The capacity for oxidative metabolism is a fundamental property of the differentiated state that varies widely among animal cells and tissues. Differences in respiratory function in both normal cells and a variety of cellular pathologies are reflected in the number, size, and morphology of mitochondria as well as in the expression of respiratory gene products. A fundamental issue is how nuclear and mitochondrial genetic systems are coordinated to meet cellular energy demands. Because of the limited coding capacity of the mitochondrial genome, oxidative function relies upon nuclear genes for most of the respiratory subunits and all of the gene products required for the transcription and replication of mitochondrial DNA (mtDNA).
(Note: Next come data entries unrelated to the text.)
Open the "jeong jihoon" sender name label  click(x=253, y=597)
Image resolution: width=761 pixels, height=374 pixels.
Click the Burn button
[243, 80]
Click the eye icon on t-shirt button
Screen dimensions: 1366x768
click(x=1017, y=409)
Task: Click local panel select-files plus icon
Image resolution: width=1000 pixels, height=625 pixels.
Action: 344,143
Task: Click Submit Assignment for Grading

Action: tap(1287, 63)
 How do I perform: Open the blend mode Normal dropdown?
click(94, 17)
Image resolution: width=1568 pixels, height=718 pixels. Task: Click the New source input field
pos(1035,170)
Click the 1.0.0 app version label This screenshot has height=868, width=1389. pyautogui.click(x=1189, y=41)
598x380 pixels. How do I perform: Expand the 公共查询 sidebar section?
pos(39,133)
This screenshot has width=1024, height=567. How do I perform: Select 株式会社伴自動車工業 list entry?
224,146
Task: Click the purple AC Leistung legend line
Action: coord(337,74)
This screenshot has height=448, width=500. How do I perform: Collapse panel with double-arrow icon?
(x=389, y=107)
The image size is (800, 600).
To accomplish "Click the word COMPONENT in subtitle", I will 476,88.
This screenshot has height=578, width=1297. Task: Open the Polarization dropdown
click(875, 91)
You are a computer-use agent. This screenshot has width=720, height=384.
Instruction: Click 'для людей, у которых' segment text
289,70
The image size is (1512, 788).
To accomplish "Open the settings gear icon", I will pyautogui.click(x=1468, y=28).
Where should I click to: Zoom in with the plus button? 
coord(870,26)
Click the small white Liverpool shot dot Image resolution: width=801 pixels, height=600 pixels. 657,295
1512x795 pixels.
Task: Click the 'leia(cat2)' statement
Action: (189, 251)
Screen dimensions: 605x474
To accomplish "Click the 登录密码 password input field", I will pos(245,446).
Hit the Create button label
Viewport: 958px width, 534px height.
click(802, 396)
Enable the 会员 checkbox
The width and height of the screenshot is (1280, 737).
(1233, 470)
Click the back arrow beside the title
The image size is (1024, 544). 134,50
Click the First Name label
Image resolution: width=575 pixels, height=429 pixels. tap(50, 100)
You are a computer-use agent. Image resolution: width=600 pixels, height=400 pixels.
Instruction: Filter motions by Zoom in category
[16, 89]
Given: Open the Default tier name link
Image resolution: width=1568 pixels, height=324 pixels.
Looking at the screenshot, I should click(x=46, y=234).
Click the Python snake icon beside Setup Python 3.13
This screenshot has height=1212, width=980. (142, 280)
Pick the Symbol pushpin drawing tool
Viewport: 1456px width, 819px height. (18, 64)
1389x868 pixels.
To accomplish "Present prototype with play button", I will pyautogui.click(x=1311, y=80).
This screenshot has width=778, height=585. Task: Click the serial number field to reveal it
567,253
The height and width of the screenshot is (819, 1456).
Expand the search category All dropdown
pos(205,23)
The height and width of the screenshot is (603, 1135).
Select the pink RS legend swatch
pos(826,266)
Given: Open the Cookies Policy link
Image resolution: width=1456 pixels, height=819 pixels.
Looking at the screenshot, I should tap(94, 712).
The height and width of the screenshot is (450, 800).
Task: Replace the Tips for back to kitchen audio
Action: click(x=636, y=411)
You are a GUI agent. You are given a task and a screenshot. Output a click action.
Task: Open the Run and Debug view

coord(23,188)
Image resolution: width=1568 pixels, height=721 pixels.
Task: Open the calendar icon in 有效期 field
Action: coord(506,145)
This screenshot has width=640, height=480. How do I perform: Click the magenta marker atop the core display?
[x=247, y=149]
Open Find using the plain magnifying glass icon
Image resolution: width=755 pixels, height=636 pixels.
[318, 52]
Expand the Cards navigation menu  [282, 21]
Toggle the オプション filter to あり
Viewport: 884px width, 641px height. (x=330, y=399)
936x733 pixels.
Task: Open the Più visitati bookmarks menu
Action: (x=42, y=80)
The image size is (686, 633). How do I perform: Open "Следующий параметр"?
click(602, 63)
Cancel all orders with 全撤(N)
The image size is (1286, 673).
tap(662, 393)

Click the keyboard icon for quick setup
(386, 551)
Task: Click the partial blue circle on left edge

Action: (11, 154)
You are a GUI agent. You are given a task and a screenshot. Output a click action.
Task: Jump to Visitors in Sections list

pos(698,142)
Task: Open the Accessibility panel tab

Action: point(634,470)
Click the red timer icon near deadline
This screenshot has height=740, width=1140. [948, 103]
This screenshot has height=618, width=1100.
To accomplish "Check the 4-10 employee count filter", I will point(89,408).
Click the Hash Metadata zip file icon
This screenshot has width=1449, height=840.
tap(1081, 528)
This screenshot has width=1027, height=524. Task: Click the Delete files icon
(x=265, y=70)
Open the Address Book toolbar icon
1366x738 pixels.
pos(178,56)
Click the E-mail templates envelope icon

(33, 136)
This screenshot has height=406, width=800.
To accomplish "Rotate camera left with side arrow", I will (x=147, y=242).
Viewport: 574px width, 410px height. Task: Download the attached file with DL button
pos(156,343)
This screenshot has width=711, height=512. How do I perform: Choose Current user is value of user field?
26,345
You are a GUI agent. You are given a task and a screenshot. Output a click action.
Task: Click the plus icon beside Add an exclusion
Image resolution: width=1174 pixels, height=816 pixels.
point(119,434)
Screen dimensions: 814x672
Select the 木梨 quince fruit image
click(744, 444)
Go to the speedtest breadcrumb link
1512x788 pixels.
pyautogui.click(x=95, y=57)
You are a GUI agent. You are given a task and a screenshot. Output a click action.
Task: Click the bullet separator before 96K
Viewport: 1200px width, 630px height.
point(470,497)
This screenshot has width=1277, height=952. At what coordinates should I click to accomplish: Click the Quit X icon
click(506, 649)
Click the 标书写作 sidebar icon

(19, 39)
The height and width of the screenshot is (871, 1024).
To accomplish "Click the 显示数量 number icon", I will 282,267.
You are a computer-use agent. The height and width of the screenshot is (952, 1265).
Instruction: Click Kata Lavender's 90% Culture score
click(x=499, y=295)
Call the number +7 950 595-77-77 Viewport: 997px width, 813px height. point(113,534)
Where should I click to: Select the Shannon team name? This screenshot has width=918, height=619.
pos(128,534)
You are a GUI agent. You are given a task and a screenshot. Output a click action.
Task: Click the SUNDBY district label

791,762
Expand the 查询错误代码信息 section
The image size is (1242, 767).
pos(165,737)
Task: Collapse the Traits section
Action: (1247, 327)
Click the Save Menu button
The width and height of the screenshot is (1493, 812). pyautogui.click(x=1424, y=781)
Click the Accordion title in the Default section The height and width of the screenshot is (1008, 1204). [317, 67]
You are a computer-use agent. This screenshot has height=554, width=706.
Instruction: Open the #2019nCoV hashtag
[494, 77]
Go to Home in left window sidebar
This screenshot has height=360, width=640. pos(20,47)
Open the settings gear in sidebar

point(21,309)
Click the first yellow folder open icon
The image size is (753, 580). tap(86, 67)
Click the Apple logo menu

Characterization of mammalian genes encoding the respiratory cytochromes has led to the discovery of nuclear respiratory factors (NRFs). These nuclear transcriptional activators promote the expression of genes encoding respiratory subunits as well as key components of the mtDNA transcription and replication machinery. Recent findings have established that one of these proteins, NRF-1, responds to cellular signaling pathways through post-translational modifications and through its specific interaction with transcriptional co-activators. Such mechanisms allow the relay of regulatory signals to the mitochondria via the activation of NRF-1 target genes within the nucleus. In this way NRFs and associated regulatory proteins may serve to integrate nuclear and mitochondrial genetic systems to accommodate cellular demands for respiratory energy.
Our long-term objectives are to further define the molecular interactions and physiological functions of transcriptional activators and co-activators involved in the nuclear control of the respiratory apparatus. Current work in the lab combines molecular and biochemical approaches with the development of cellular and transgenic models to understand in vivo regulatory pathways and mechanisms.
Publications:
Vercauteren, K., Pasko, R.A., Gleyzer, N., Marino, V.M. and Scarpulla, R.C. PGC-1-related coactivator (PRC): immediate early expression and characterization of a CREB/NRF-1 binding domain associated with cytochrome c promoter occupancy and respiratory growth. Mol. Cell. Biol. 26, 7409-7419 (2006).
Scarpulla, R.C. Transcriptional paradigms in mammalian mitochondrial biogenesis and function. Physiol. Rev. 88(2), 611-638 (2008).
Vercauteren, K., Gleyzer, N. and Scarpulla, R.C. PGC-1-related coactivator complexes with HCF-1 and NRF-2β in mediating NRF-2(GABP)-dependent respiratory gene expression. J. Biol. Chem. 283, 12102-12111 (2008).
Scarpulla, R.C. Nuclear control of respiratory chain expression by nuclear respiratory factors (NRFs) and PGC-1-related coactivator (PRC). Ann. NY Acad. Sci. 1127, 321-334 (2008).
Vercauteren, K., Gleyzer, N. and Scarpulla, R.C. Short hairpin RNA-mediated silencing of PRC (PGC-1-Related Coactivator) results in a severe respiratory chain deficiency associated with the proliferation of aberrant mitochondria. J. Biol. Chem. 284, 2307-2319 (2009).